Repeat, word for word, every line from the line holding "Task: Expand legend using the three dots" through the final line of the entries below. Skip all pictures.

============

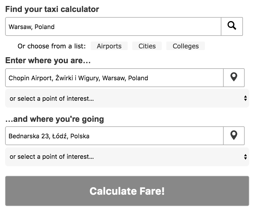Open the Cities list
Viewport: 256px width, 214px height.
pos(147,46)
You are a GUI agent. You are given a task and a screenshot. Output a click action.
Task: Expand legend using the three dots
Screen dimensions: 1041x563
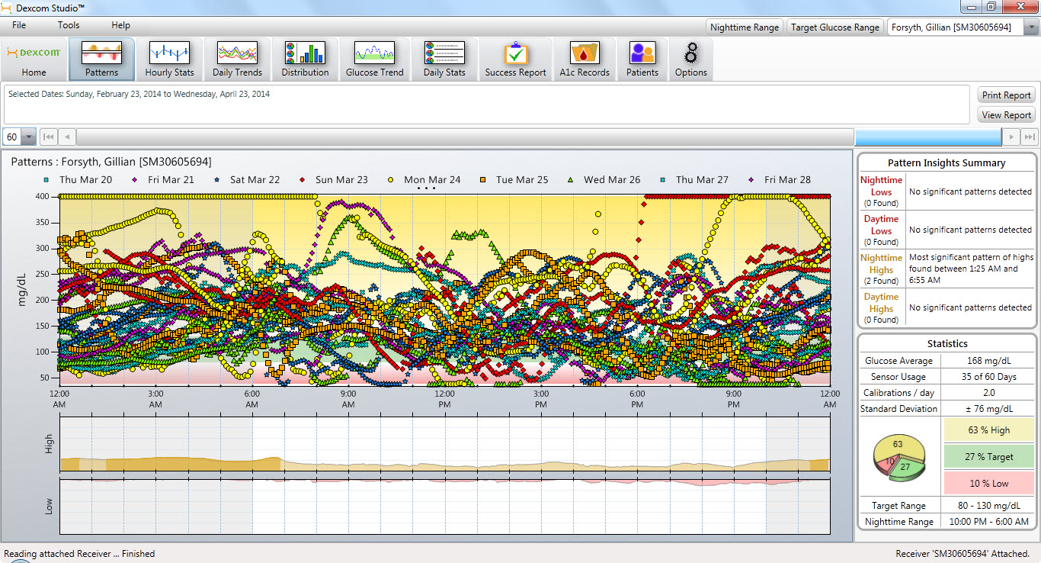click(427, 188)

============

* _SOLUTION TO THE EXERCISE_:
Task: Expand legend using the three dots
Screen dimensions: 1041x563
click(427, 188)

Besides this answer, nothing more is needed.